Saturday, March 10, 2007

Animals (1977)

It seems appropriate to start with the the band and the album that flips all my switches: Animals (1977) by Pink Floyd.

This album is still as amazing to me now as when I first heard it, though I can't say as I recall when that was exactly. When I was a junior in high school, my friend and I went to stay with my aunt in London for a week during school break. Somehow I caught wind that the building on the cover of this album actually existed, was called the Battersea Power Station, and was in London. I think I had seen something in an English newspaper at the time about an attempt to do something with the defunct building. Some musical pilgrimages end at the Père Lachaise Cemetery where Jim Morrison's is entombed, some in Memphis, Tennessee at Elvis' Graceland, or for others perhaps making it to a sermon by the Reverend Al Green. For me, at seventeen, my musical pilgrimage concluded (or had it just begun?) at the Battersea Power Station. It remains one of the most surreal sights I have experienced. It was like I was looking at a giant cartoon that had been plopped down in the middle of a city. Seriously bizarre. Not like any other visual experience I have had before or since. I think parts of my brain melded or crossed over or something, I don't know. The recent movie Children of Men by the director Alfonso Cuarón aptly pays homage to this brilliant album (I won't tell you where the reference is in the film because I think it will be best to just notice it).

Being my favorite album, I could mention many things about this album both from my own life and as Pink Floyd data. I am going to limit myself to the most fundamental pieces of information to know about this album if you intend to listen to Animals for the first time. Most importantly, Animals is based on George Orwell's allegorical satire Animal Farm. Each of the songs is named after an animal (pigs, dogs, and sheep) that appears in Orwell's novel representing a particular social class. The first and last song on the album ("Pigs on the Wing, Part 1 & 2") apparently were written by Roger Waters to his wife at the time. Both of these songs are solid, but no match to the three fucking fantastic pieces that compose the core of this gem. (Could it be that these relational bookend songs are Waters' offering of a more optimistic insight on enduring such a bleak and depressing, albeit rather accurate, outlook on society?)

As an ensemble, Pink Floyd has had quite the dynamic history.

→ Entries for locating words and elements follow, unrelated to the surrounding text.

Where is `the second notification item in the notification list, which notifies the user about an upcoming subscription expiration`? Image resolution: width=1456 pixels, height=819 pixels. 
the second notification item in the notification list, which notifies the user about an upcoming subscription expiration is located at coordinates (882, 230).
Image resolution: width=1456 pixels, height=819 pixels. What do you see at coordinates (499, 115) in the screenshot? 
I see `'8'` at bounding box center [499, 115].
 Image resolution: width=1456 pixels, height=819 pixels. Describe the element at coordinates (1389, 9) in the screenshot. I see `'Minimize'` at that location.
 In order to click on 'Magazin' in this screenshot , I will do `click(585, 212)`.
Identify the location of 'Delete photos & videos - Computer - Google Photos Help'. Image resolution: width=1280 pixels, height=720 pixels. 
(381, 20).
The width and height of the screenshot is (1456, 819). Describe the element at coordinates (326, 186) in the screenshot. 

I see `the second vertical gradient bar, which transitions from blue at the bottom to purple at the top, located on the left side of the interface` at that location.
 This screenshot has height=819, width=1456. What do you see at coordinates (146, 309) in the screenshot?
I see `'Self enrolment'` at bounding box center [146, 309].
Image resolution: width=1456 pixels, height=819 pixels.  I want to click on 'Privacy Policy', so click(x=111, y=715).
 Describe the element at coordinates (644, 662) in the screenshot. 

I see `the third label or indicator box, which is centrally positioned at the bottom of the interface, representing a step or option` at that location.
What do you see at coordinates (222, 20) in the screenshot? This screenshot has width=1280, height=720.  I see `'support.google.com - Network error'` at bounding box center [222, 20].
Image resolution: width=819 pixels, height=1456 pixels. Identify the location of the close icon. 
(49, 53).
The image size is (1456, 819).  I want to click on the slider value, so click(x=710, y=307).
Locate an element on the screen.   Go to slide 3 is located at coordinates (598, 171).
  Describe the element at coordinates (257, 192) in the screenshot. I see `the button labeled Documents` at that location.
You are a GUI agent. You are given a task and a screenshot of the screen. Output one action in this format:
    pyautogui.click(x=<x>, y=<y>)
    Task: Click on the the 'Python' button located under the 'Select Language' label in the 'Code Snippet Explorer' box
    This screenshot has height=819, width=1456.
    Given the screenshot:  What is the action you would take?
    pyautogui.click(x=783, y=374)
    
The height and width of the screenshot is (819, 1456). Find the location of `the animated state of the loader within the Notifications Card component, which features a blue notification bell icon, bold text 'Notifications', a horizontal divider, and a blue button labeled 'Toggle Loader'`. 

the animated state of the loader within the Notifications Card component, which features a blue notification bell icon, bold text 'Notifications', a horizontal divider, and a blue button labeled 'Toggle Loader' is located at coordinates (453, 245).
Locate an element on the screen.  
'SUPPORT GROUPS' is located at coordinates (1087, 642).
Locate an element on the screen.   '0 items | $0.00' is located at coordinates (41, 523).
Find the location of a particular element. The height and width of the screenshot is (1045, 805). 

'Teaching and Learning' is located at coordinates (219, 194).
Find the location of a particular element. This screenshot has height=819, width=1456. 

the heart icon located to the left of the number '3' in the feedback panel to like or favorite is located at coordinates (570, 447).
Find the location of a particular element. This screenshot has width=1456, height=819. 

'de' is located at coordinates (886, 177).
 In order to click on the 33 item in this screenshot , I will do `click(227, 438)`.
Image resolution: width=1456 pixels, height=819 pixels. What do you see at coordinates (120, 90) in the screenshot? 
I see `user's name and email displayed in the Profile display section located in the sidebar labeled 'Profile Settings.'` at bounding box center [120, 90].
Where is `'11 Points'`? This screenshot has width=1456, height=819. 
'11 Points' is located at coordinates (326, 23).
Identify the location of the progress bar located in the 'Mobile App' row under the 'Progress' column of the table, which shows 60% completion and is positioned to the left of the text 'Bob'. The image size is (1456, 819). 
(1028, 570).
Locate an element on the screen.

Interestingly this album was produced when some significantly troubling relationship issues were emerging within the band, which ultimately, I think it is accurate to say, led to Waters leaving the band (marking, in my opinion, the dissolution of Pink Floyd). David Gilmore's guitar work is as present and necessary as Water's lyrics. Rick Wright's keyboard work, however, is sparse, though immensely effective when used, further dredging the already dark abysmal instrumental mood of Animals. Nick Mason's not-to-be-forgotten rhythmic drumming is so very solid, as always.